De um modo geral, usar Lady Gaga na redação do Enem não é apenas possível, como pode ser uma estratégia de destaque, desde que as músicas sejam utilizadas como recurso argumentativo legítimo, articuladas às competências da prova e ao tema proposto. Repertório de qualidade não depende apenas da origem, mas da forma como é mobilizado.
Um forte exemplo é o jovem de Belo Horizonte, Rafael Santana Assunção, de 27 anos, que foi um dos 12 candidatos de todo o país que atingiram a nota mil na redação do Enem 2024, citando a banda brasileira BaianaSystem.

“O álbum musical “Duas Cidades”, da banda brasileira Baiana System, aborda, em algumas de suas canções, o apagamento da influência histórica africana no Brasil. Inegavelmente, em dias atuais, é possível constatar uma relação direta entre a composição artística citada e a desvalorização da herança africana no país. Isso é explicado devido à falta de política pública de ensino e à ausência de lei específica. Logo, é essencial analisar e intervir sobre essa problemática.
A princípio, deve-se observar que o pouco fomento governamental em ações de gestão educacional é um problema a ser combatido. Sob a perspectiva de Macaé Evaristo, ministra dos Direitos Humanos, é urgente a necessidade de iniciativas para a inclusão da história e da cultura afro-brasileira nas escolas. Para entender melhor tal posicionamento, é importante compreender que o atual ensino sobre os povos africanos é apenas relatado em aulas específicas de algumas disciplinas, como história e literatura, sem se aprofundar na grande influência cultural que a África possui no Brasil. Dessa forma, de acordo com Chico César, cantor e compositor de músicas afro-brasileiras, as crianças e os adolescentes necessitam ter uma formação ampla sobre a temática, com aulas multidisciplinares, por exemplo, de música e de capoeira, bem como as tradicionais aulas já existentes, porém integradas à herança africana presente na sociedade. Nesse sentido, é substancial modificar esse contexto e desenvolver uma forte política pública de ensino.
Ademais, é imperativo pontuar que atitude insuficiente do Poder Legislativo Federal em atuar no tema é um problema a ser combatido.
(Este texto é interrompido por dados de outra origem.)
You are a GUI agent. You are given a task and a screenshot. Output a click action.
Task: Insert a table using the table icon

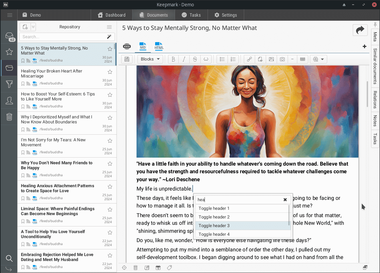click(303, 59)
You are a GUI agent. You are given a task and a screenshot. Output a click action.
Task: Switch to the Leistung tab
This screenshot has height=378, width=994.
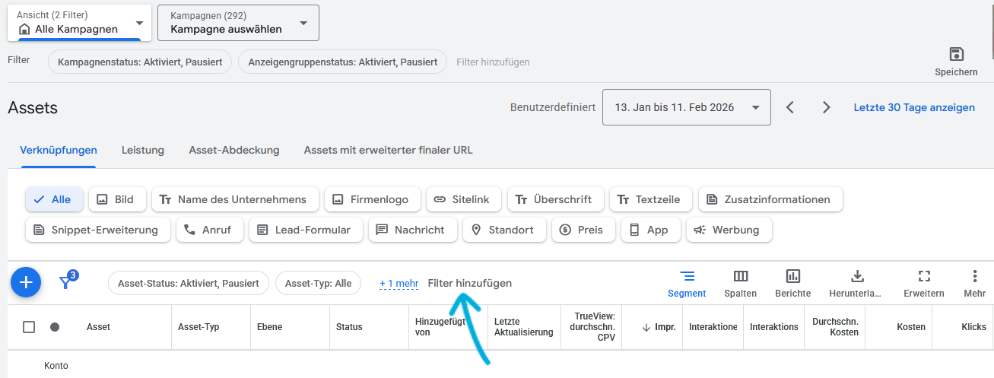coord(143,150)
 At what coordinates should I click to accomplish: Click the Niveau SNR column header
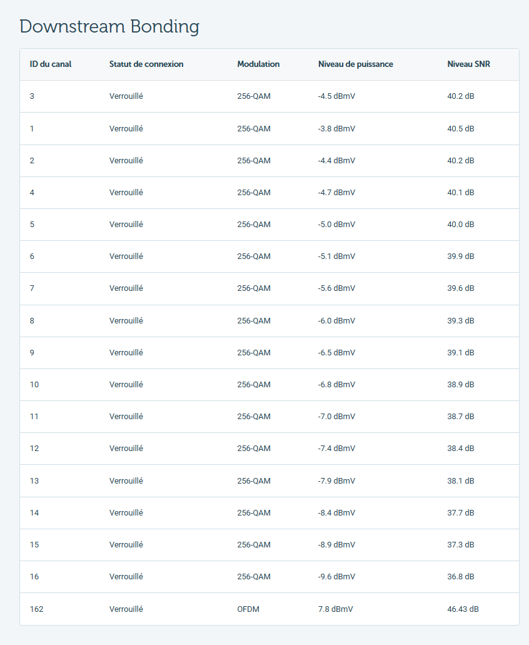468,64
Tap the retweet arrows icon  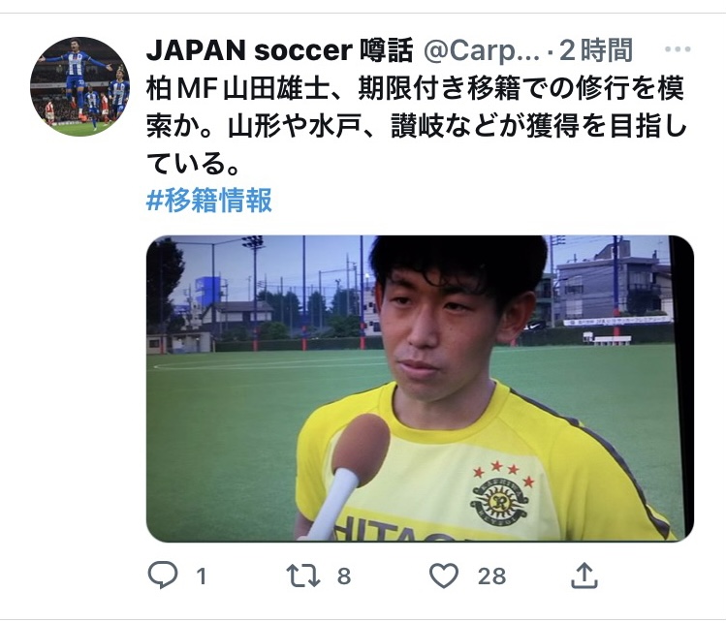point(303,576)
Sob a ótica de Duda Salabert, deputada federal e professora de literatura, é imprescindível a alteração da lei que orienta a educação básica brasileira. Isso pode ser explicado pelo entendimento de que apenas com empenho legislativo é possível transformar o mecanismo legal que define as matrizes de referência do ensino nacional. Dessa maneira, com a união de parlamentares para o reconhecimento da importância da herança africana na formação educacional, poderá ocorrer a consolidação de políticas públicas, como o investimento da capacitação de professores e de profissionais especializados em cultura afro-brasileira. Assim, o crescimento do fomento estatal no setor, garantido por aparato legal, contribuirá para a efetivação de uma forte identidade nacional. Em suma, se o Congresso Nacional se omite de enfrentar tal cenário danoso, entende-se o porquê de sua perpetuação.
Portando, com o intuito de solucionar esses desafios, o Poder Executivo Federal, por meio do aumento de ações governamentais, deve estimular iniciativas educacionais relacionadas à herança africana, a fim de valorizar a temática. Além disso, o Poder Legislativo Federal, por intermédio da criação de um projeto de lei, necessita elaborar uma nova política nacional de ensino, com a obrigatoriedade de investimento público na área, com a definição de medidas de gestão pública capazes de instituir aulas multidisciplinares, como de música e de cultura afro-brasileira nas escolas, com o objetivo de reconhecer a importância do tema na formação da sociedade. Feito isso, o apagamento da influência africana abordado na obra da banda Baiana System será, enfim, combatido.”